HARARE – Zimbabwe is preparing to repatriate refugees from Rwanda after the United Nations declared their country of origin safe and peaceful.

Friday, January 12, 2018
Rwandan returnees from Malawi on arrival at Kigali International Airport in August 2013. File.

HARARE – Zimbabwe is preparing to repatriate refugees from Rwanda after the United Nations declared their country of origin safe and peaceful.

According to the Zimbabwean Minister for Public Service, Labour and Social Welfare, Petronella Kagonye, the southern African country has started the legal processes towards the implementation of Cessation Clause that went into force on January 1, 2018.

Minister Kagonye said this on Thursday after meeting with the United Nations High Commissioner for Refugees (UNHCR), Robert Tibagwa, in Harare to discuss the refugees’ welfare.

"Among the issues that we were discussing today (Thursday) is the Rwandan Cessation Clause, since the United Nations informed governments that Rwandans can no longer be considered refugees,” Minister Kagonye said.

"As Zimbabwe, we are in the process of finalising the legal processes of declaring that cessation. The Declaration was with effect from the 31st of December 2017, we have three months left to finalise the processes.”

The United Nations invoked the Cessation Clause which declares Rwanda safe for Rwandan refugees across the world to return.

Under the Cessation Clause, United Nations member states hosting Rwandan refugees have to comply with the declaration.

The Cessation Clause for Rwandan refugees was declared by the United Nations High Commission for Refugees on June 30, 2013.

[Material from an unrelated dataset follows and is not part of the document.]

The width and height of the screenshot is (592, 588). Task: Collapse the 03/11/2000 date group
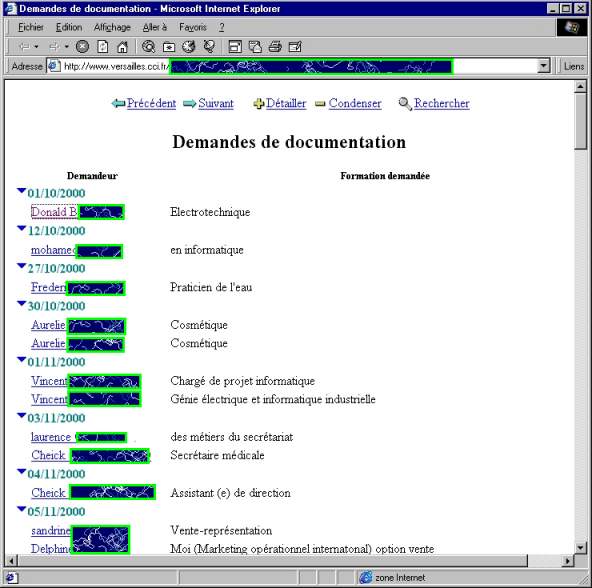22,416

That clause applies to those who fled between 1959 and December 1998.

Almost 564 Rwandan refugees are residing at Tongogara Refugee Camp, about 500 kilometres south east of Harare, while more, believed to be in their thousands, are scattered across the country with others having integrated into communities.

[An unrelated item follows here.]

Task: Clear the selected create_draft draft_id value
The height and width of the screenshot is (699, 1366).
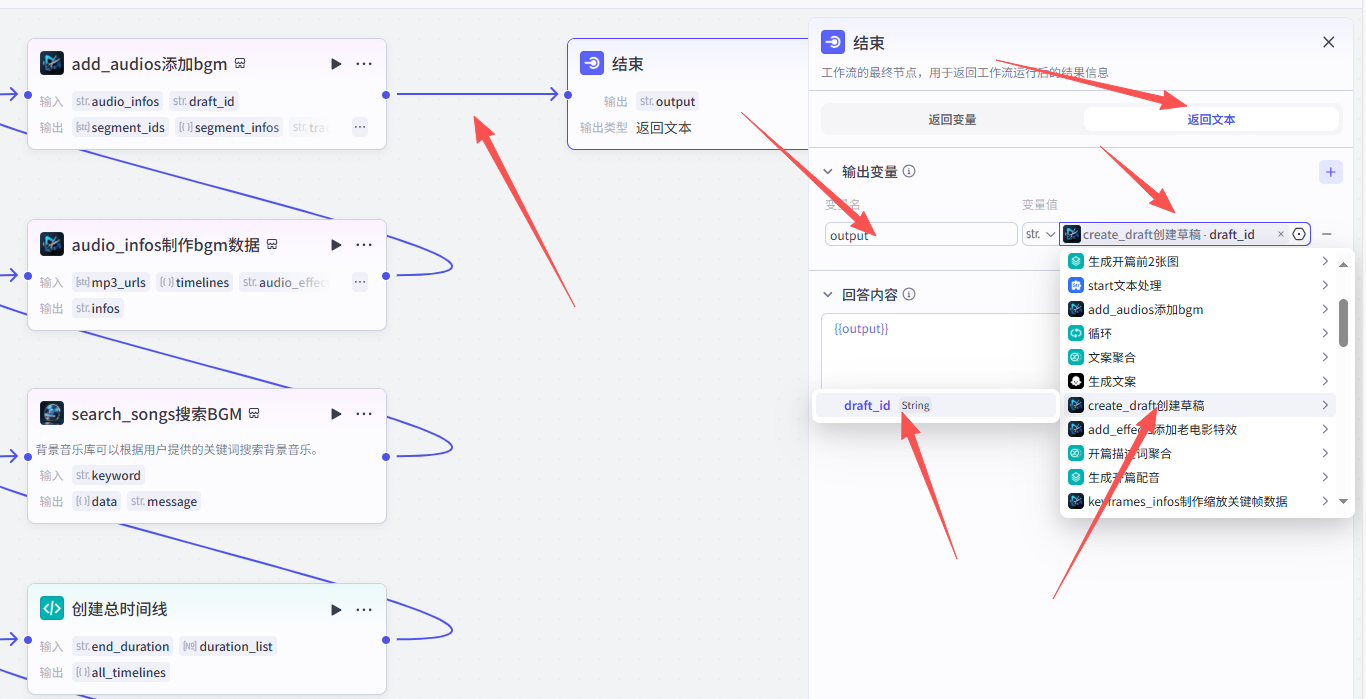Action: 1281,234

Others are believed to have melted into South Africa as the implementation of the Cessation Clause drew closer.

Some of the refugees were tried in absentia and convicted by the Gacaca semi-traditional courts for their role in the Genocide against the Tutsi in 1994 in Rwanda, while others are fugitives yet to be put on trial.

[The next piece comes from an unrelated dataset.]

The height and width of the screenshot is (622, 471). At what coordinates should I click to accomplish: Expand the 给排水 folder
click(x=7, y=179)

This group, according to previous testimonies from different refugees, has played a key role in discouraging the repatriation process, for they fear being brought to account for their crimes.

They have instilled fear in some of these refugees feeding them lies that they would be persecuted once they repatriate.

According to the Zimbabwean minister, some of the refugees have lived in the country for more than 17 years, while others had since married Zimbabweans. 

"As a ministry, we are currently profiling the Rwandan refugees to find out how many would want to go back, and those who have already been fully absorbed into the community, so that we can naturalise them and they can become Zimbabwean citizens,” she said.

She expressed concern over the increase in the number of refugees in the country, which she said had the potential to put pressure on available resources to cater for their welfare.